I Don't Have the Energy Anymore

Things have been an emotional roller coaster for me lately. Some of these things you've heard about, others you haven't. But believe me when I say my road has been peppered with some pretty affecting bumps, and at the end of the week, all I can say is I no longer have the energy to react, for better or for worse. The volume in my head has been turned way down. I say, "Oh." And that's that.

I guess pneumonia does that to you. It's hard to give things the attention they deserve when you've got no lung capacity. I can't laugh or gasp or yawn, so there goes some of the major response mechanisms.

I'm also bored, like in a serious and very desolate way. I thought I'd get over it once I got out of bed and back to class and interacting with people again, but something important in me hasn't recuperated yet. How do I know this? Because I find it difficult to empathize with friends and all the stupid drama in their lives; because I can't listen to the radio in my car (music, NPR), whereas silence used to make me giddy; because my schoolwork suddenly seems so inconsequential; because I have two major exams coming up this quarter, and I'm too distracted to study for them. Just a week ago, I was avid about all these things. Sure, I still wasn't studying for those exams, but it wasn't because I couldn't focus.

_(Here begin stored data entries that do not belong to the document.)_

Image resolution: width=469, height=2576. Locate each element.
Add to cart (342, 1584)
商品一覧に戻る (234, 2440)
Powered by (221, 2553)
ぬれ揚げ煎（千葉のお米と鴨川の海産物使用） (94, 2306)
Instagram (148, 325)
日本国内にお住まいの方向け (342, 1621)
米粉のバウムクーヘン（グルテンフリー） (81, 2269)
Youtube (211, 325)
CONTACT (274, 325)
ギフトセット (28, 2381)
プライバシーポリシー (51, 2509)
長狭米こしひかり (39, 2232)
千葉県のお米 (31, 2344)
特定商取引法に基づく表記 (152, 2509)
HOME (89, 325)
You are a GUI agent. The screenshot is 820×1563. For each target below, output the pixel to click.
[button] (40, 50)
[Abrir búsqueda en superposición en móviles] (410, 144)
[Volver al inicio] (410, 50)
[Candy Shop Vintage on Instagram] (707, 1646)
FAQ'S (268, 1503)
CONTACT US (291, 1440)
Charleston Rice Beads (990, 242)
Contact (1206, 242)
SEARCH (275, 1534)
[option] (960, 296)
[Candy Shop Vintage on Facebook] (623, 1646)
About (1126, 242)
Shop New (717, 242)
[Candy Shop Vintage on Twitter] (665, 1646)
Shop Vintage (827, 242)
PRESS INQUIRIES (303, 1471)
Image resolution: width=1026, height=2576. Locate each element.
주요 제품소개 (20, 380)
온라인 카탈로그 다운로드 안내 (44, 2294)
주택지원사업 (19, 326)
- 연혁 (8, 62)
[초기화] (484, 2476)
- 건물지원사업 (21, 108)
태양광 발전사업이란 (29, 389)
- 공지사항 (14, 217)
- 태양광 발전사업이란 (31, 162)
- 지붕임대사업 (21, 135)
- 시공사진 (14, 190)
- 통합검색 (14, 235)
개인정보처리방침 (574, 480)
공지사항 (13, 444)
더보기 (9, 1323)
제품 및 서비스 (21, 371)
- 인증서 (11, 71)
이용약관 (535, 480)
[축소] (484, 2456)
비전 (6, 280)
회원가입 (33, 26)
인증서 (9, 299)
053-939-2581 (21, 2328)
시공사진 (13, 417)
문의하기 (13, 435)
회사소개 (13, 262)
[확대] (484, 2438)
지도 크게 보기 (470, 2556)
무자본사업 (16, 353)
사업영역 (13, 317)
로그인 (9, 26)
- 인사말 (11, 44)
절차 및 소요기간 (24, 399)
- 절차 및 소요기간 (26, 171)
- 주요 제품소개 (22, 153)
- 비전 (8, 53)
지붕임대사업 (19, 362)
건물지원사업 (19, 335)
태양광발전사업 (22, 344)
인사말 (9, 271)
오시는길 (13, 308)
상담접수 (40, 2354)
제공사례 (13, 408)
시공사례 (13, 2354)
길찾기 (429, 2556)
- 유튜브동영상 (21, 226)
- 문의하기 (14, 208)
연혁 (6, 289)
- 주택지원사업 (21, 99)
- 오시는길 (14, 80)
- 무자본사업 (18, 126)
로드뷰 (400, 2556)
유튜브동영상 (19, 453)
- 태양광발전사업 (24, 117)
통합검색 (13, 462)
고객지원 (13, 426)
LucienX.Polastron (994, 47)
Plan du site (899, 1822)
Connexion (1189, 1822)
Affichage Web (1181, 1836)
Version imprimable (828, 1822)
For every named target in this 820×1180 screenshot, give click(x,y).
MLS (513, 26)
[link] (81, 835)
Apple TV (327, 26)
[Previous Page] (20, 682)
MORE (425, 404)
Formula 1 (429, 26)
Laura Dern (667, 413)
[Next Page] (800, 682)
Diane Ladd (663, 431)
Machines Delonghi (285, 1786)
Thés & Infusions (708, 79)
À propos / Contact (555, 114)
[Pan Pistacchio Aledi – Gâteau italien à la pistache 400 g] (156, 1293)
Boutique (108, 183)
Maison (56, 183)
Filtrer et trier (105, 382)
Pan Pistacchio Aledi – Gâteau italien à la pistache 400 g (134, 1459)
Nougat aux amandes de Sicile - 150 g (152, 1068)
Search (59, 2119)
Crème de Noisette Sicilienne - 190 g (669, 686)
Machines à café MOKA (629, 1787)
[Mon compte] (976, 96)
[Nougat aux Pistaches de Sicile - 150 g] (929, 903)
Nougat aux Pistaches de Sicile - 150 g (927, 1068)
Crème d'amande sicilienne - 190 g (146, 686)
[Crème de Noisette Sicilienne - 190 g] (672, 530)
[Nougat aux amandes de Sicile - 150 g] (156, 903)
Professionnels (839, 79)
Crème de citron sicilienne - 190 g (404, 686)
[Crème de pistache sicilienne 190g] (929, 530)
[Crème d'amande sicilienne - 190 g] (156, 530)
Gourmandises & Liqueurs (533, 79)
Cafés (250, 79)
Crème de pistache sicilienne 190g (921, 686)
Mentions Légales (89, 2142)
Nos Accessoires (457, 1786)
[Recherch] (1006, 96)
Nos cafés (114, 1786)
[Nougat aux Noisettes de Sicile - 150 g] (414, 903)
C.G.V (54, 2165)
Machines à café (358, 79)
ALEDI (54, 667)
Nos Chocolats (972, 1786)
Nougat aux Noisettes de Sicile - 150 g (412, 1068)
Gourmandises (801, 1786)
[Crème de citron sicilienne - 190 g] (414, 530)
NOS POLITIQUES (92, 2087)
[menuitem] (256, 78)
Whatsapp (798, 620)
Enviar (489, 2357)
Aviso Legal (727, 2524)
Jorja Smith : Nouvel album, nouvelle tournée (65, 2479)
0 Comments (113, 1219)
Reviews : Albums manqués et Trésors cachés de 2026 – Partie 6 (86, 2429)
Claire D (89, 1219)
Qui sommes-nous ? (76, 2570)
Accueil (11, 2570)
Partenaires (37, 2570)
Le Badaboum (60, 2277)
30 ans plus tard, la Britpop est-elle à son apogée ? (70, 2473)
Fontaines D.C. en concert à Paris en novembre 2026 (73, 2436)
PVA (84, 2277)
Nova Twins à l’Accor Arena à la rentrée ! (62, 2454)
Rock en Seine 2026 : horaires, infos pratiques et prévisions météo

I remember thinking last Saturday, in those hours when I was lying there by myself in the ER, that I was glad I was sick. For one thing, it seemed the most poetic way to crown that week's debilitating emotional trials: throw in a debilitating breathing condition. But more importantly, I knew with my illness that I had reached rock bottom. From there things could only get better - and that was a liberating idea. I could start over. I have a vivid memory of replaying that old favorite line from Seinfeld in my head: "I feel reborn! Like a phoenix...rising out of Arizona!"

But instead, I find myself tripped up by this boredom. It makes me feel lonely. It's different from depression - and I have to admit, much better. Everything is just a little muted.

Last night I went on eBay and found this beautiful, colossal b/w poster of Lux Interior and Poison Ivy from the Cramps. It was unusual, inexpensive, and almost through its auction time with no bids. As much as my limited emotional reserves allowed, I wanted it badly. But wouldn't you know, someone sniped it away from me. Of course! Not that it's a big deal; these past 48 hours or so have brought both good news and bad news of far greater magnitude. Even if I had a choice in karmic affairs, I wouldn't have wanted to waste any of my good-luck points on winning that poster. But it was something small and unique and delightful, and it might have made me feel excited.

Because Lux Interior's crooning vocals is one of the few things that makes me smile and think that life still holds something happy and sexy for me.